Stopping Doctor Shopping to Combat Prescription Drug Abuse

Stopping Doctor Shopping to Combat Prescription Drug Abuse

While most everyone is aware that there is an epidemic of prescription drug abuse, there is less agreement about how to stop it. The Centers for Disease Control and Prevention recently reported that overdose deaths from prescription drugs topped 15,000 in 2008. That figure tripled the number of such deaths in 1999 and probably vastly underrates the numbers for 2011 (figures which are not yet available). We do know that over 12 million Americans were abusing these drugs in 2010 and more are probably doing so in 2012. Something must be done.

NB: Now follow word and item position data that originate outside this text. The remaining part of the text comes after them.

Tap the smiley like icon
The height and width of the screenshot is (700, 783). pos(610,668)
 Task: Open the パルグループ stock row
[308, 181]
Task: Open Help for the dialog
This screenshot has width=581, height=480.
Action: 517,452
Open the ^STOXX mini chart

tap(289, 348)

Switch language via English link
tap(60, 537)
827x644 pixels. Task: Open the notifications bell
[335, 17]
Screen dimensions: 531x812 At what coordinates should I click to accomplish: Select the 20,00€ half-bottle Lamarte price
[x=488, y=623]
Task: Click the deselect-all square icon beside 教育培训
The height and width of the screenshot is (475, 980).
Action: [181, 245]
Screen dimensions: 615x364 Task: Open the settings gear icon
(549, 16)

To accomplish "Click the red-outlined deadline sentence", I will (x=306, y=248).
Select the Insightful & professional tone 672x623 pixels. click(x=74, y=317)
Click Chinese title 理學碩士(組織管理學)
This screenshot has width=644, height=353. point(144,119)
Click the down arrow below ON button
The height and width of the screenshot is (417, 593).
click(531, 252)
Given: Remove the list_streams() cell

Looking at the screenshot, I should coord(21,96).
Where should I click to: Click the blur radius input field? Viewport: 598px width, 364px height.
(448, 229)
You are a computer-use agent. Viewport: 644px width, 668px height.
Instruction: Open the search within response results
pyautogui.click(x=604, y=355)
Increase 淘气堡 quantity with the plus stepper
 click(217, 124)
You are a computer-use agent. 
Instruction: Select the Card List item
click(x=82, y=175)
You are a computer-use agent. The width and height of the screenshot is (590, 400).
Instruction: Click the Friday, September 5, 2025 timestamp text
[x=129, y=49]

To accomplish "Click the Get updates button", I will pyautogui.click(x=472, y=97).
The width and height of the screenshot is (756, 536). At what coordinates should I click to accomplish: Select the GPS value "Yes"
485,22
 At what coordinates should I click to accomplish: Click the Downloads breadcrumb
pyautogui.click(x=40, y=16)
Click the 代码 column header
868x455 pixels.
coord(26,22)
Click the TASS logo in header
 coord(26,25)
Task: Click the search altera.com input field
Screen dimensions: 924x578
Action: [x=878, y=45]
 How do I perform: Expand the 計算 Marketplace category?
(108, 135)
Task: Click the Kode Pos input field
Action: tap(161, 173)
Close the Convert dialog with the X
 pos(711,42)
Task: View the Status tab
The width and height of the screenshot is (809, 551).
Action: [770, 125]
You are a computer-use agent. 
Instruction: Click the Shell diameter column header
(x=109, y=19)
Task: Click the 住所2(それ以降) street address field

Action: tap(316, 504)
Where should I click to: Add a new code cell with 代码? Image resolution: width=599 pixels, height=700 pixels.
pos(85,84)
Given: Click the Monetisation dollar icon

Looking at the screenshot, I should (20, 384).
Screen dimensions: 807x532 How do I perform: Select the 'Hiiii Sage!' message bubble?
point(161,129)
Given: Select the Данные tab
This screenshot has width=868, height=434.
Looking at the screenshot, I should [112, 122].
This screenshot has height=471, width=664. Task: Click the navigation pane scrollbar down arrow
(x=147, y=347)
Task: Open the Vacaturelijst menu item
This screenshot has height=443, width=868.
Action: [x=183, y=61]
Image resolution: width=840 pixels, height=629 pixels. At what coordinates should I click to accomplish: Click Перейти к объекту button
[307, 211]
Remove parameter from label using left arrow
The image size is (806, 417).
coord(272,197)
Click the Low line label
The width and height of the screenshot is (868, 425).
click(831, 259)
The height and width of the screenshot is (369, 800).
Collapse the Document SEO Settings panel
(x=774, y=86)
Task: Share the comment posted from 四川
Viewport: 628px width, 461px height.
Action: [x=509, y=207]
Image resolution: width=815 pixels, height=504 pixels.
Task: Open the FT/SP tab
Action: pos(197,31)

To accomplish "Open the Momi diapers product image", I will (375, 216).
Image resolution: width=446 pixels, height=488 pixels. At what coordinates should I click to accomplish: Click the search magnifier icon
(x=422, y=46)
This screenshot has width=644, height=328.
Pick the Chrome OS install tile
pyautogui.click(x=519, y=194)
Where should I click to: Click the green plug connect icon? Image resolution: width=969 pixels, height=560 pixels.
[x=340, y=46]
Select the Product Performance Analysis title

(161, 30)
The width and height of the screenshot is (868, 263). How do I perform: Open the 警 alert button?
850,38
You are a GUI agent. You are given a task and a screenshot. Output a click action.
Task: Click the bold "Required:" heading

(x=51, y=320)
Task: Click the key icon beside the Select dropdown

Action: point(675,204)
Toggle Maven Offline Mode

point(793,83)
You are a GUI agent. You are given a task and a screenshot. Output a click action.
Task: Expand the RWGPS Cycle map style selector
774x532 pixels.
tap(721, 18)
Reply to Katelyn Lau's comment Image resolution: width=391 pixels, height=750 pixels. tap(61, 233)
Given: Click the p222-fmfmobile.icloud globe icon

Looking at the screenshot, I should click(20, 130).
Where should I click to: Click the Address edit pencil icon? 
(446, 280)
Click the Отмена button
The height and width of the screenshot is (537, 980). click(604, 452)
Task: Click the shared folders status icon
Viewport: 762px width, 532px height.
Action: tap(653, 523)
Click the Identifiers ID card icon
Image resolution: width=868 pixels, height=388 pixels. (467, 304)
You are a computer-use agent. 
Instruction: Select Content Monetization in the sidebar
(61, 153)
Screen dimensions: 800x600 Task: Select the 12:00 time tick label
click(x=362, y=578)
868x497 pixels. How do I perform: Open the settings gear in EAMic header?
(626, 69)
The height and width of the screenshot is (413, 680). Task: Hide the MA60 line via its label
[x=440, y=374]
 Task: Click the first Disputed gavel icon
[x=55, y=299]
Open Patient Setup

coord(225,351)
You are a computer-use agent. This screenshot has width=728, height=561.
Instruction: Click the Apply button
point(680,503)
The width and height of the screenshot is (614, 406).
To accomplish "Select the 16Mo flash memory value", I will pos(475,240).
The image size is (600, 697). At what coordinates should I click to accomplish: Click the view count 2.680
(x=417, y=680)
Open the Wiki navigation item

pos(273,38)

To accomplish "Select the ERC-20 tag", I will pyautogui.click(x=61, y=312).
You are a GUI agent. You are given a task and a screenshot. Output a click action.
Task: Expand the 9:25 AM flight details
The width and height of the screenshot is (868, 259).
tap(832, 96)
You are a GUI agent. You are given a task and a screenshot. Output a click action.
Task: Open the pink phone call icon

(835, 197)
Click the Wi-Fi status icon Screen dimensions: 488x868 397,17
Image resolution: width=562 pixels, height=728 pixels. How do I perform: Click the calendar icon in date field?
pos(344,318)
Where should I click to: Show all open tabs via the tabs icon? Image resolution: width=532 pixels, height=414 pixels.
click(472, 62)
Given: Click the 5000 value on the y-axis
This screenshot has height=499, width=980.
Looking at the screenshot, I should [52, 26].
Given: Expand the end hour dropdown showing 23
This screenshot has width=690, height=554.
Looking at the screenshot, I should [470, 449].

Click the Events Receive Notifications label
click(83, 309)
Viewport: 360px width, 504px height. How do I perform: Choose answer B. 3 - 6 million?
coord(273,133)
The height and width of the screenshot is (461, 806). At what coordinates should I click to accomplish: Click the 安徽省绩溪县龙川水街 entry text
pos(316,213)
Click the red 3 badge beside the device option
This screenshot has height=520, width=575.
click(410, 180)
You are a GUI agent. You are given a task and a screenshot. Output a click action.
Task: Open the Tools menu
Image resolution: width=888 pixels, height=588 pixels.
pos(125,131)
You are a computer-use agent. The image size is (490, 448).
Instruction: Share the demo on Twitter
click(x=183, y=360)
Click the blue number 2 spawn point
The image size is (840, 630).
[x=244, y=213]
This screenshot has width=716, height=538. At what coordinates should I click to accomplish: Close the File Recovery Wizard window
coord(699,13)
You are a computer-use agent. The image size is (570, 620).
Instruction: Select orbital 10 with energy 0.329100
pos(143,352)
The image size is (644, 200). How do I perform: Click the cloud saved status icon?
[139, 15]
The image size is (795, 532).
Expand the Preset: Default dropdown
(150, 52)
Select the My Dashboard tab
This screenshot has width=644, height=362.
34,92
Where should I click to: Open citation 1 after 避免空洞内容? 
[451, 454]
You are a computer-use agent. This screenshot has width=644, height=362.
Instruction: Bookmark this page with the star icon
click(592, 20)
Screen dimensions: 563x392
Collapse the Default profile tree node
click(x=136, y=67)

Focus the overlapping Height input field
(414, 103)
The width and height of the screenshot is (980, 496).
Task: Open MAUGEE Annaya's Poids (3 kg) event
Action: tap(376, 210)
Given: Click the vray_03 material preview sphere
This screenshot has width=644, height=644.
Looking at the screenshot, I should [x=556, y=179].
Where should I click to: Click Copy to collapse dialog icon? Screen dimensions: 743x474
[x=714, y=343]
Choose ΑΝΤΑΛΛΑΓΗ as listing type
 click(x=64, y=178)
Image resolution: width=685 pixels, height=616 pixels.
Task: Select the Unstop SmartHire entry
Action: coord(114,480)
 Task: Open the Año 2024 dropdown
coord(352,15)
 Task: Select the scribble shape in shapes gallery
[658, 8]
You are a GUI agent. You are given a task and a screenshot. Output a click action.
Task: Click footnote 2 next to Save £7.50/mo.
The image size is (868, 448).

One way traffickers and abusers stay supplied with prescription medications is to doctor shop. Doctor shopping is the practice of showing up in multiple medical offices with phony complaints in order to collect multiple prescriptions for painkillers. If patients were seeing several doctors and filling prescriptions at several pharmacies, for many years there was no way to keep Peter informed about what Paul was doing – or vice versa.

Recent news reports tell how 43 states have decided to combat the problem of doctor shopping. These states have developed information databases where prescriptions for opiates and other controlled substances are recorded and made available to doctors and pharmacists even across state lines. The few states without databases are working towards getting them into place.

Now the problem is whether or not to require physicians to consult the database before writing a prescription for drugs like Vicodin and OxyContin. Despite the pushback from some physicians a number of states have decided to require doctors to do so within certain guidelines which leave the doctor professional discretion but also protect against invalid prescribing. Using the database has been proven to impact doctor prescribing practices.

While there may be valid arguments to be made about patient confidentiality, and the uncomfortable partnership of medicine and law enforcement, the sharing of records to inform doctor prescribing seems prudent and effective.